A Agência Nacional de Energia Elétrica (Aneel) autorizou, nesta terça-feira (26), o reajuste tarifário anual de 2026 da Companhia Energética de Minas Gerais (Cemig). Com a decisão, as contas de energia elétrica ficarão mais caras na maior parte dos municípios mineiros a partir desta quinta-feira, 28 de maio.
Para os consumidores residenciais, o aumento será de 5,21%. Já para os clientes de alta tensão, como indústrias e grandes empresas, o reajuste chega a 9,43%. Considerando todas as categorias, o efeito médio para os consumidores será de 6,5%.
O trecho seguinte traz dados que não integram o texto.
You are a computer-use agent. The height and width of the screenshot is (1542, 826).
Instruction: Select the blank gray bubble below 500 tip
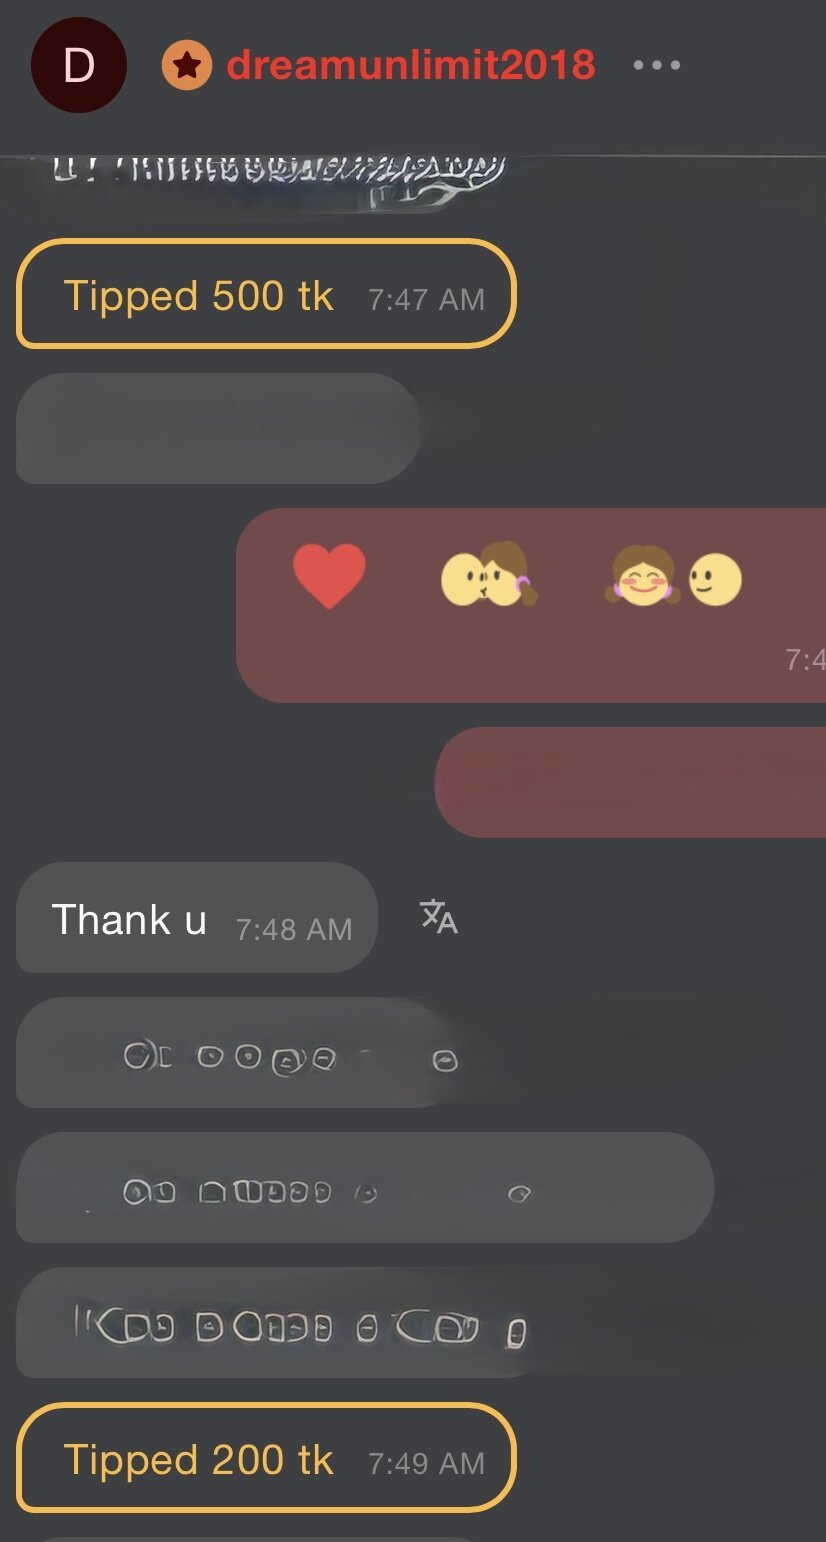click(218, 428)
Segundo a Aneel, o reajuste foi influenciado principalmente pelos custos com transmissão e aquisição de energia, além do pagamento de componentes financeiros relacionados ao ciclo tarifário atual e ao anterior.
A Cemig atende cerca de 9,8 milhões de unidades consumidoras em 774 municípios de Minas Gerais, o que amplia o impacto do aumento em todo o estado.
A Federação das Indústrias do Estado de Minas Gerais (Fiemg) manifestou preocupação com o reajuste, especialmente em relação ao impacto sobre o setor produtivo. Em nota, a entidade destacou que o aumento aplicado à alta tensão supera significativamente a inflação do período.

“Para se ter dimensão do impacto, o reajuste de 9,43% aplicado à alta tensão é mais que o dobro da inflação acumulada no período, que foi de 4,39%. O reajuste médio geral de 6,5% também supera a inflação, sendo cerca de uma vez e meia maior que o índice de preços registrado no mesmo intervalo”, afirmou Sérgio Pataca, coordenador da Gerência de Energia da Fiemg.
Diante do cenário, o presidente da Cemig, Alexandre Ramos, afirmou que a companhia pretende adotar medidas para reduzir o peso da tarifa de energia no estado e minimizar os efeitos do reajuste para os consumidores.
Entre as ações em estudo está a possibilidade de redução do ICMS incidente sobre a conta de luz, tributo de competência estadual. Além disso, a tarifa também é composta por encargos federais, como PIS/Cofins, e pela Contribuição para Iluminação Pública (CIP), de responsabilidade municipal.
O reajuste reacende o debate sobre o custo da energia elétrica no país e seus impactos tanto no orçamento das famílias quanto na competitividade da indústria.